March saw what could be the beginning of a rebound in the Chinese housing market. The average housing price across 70 cities may have fallen by 1.3% in March, but this still represented a gain of 0.2% on the February figure. It put an end to seven months of falling prices and was accompanied by a month-on-month increase in transaction volumes of more than 50%. Analysts saw it as evidence of Beijing’s stimulus measures having an effect.
“The increase in transaction volumes are a direct result of measures that the government has taken, which have substantially improved affordability for mass market housing,” said Michael Klibaner, national director and head of research for Jones Lang LaSalle in Shanghai. “Specifically, lower downpayments, lower interest rates, increased access to public housing funds, lower taxes and transaction costs.”
These measures, combined with price cuts, have released pent-up demand from potential buyers sidelined by higher housing prices in 2008, said Carol Wu an analyst with DBS Vickers in Hong Kong.
The buyers are different from those who led the market before. Previously, sales were driven by investors purchasing second or third homes as investments. Now, purchasers tend to be real end-users: people buying their first homes or those upgrading to newer or larger units. This can be seen by the locations of housing projects that are selling, according to David Ng, head of regional property research for Royal Bank of Scotland. “Projects doing well are those that offer existing utilities and established facilities rather than a future concept like opening the subway five years from now,” he said. “Those things attract speculators.”
But don’t expect to see a host of mass-market housing projects going up in response to better sales. Developers are being cautious and working on getting rid of their current inventories before beginning new projects.
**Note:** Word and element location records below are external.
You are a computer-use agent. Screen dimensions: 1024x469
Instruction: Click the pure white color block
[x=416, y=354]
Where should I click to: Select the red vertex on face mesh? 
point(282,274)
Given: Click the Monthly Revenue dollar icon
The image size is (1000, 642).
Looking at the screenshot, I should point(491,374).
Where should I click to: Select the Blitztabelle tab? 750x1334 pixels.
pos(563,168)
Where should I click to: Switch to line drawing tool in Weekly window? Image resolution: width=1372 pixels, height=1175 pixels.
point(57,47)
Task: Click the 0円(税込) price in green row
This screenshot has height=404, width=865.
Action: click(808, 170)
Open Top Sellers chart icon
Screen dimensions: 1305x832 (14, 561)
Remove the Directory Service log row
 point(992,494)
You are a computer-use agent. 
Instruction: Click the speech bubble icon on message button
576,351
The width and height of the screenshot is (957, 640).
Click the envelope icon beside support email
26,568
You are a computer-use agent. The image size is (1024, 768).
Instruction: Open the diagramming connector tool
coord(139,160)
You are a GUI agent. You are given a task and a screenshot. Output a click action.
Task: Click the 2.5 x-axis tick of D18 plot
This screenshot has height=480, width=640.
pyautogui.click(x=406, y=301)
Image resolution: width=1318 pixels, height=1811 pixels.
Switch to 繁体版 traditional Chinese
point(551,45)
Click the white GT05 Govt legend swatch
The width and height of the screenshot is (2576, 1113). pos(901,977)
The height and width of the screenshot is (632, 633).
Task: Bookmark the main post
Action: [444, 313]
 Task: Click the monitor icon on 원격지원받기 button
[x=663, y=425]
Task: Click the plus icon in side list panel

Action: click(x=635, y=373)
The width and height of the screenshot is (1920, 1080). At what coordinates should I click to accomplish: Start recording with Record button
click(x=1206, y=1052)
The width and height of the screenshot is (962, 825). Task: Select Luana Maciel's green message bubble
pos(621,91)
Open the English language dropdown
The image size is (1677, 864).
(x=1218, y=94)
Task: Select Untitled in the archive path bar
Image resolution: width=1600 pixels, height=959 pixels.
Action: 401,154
Where there is new construction, Klibaner expects it to focus on the subsidized housing market.
“Nine percent of the stimulus plan was for this sector, so it’s a significant part of housing over the next two years,” he said. “But there hasn’t been that much transparency on how it’s going to be implemented.”
What’s also unknown is how long the current upturn in the housing market will last. “It’s hard to see such strong growth going into April, May and June,” said Wu. “It should slow down, but because the volume last year was quite weak, we’ll continue to see a volume increase over last year.”